# Your objective
Transcribe, without any change, the lines in the records below that run from the line containing "The width and height of the screenshot is (538, 725)." through the line containing "will (x=862, y=30).", with both of those lines included.

Word and element location records
- - -

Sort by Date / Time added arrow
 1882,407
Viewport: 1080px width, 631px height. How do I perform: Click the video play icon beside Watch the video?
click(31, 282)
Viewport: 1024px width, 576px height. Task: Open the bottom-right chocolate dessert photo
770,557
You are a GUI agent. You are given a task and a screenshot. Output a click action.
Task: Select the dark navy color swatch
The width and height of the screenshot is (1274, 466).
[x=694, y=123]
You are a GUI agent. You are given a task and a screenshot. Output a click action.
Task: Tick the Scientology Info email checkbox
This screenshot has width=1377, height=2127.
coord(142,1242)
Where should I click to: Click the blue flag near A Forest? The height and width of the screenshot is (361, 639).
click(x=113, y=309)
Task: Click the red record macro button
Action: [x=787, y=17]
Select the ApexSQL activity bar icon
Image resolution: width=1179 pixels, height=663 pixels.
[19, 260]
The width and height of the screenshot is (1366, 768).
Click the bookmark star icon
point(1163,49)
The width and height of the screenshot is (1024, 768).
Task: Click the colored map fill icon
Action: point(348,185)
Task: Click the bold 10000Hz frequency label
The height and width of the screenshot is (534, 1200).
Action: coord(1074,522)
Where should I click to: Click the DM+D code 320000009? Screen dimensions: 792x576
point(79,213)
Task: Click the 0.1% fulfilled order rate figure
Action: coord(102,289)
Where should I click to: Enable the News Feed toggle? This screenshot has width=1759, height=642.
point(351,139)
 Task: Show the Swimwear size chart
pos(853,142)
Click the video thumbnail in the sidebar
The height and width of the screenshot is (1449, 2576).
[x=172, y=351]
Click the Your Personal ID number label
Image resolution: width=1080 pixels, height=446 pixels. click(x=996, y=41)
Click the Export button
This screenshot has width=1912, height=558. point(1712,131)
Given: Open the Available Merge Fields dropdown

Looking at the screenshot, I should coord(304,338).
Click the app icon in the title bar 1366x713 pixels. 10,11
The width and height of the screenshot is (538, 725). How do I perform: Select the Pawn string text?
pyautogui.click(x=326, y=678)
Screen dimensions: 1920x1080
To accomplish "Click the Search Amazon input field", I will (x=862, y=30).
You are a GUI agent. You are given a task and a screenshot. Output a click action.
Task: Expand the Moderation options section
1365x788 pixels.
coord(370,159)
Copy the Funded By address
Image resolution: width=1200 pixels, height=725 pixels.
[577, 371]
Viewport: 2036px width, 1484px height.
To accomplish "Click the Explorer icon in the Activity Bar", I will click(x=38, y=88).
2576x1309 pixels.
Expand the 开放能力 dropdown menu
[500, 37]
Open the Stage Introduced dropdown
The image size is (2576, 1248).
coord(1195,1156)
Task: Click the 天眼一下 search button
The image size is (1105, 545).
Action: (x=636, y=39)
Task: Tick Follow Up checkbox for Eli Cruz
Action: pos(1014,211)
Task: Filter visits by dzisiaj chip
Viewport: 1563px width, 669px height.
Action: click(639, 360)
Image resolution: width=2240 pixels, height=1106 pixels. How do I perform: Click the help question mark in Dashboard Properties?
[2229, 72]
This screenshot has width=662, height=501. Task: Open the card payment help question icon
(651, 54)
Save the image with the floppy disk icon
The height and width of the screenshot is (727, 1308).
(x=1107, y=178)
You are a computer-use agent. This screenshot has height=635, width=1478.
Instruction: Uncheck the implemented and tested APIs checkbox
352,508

- - -

# Output
The width and height of the screenshot is (538, 725). How do I perform: Select the Pawn string text?
pyautogui.click(x=326, y=678)
Screen dimensions: 1920x1080
To accomplish "Click the Search Amazon input field", I will (x=862, y=30).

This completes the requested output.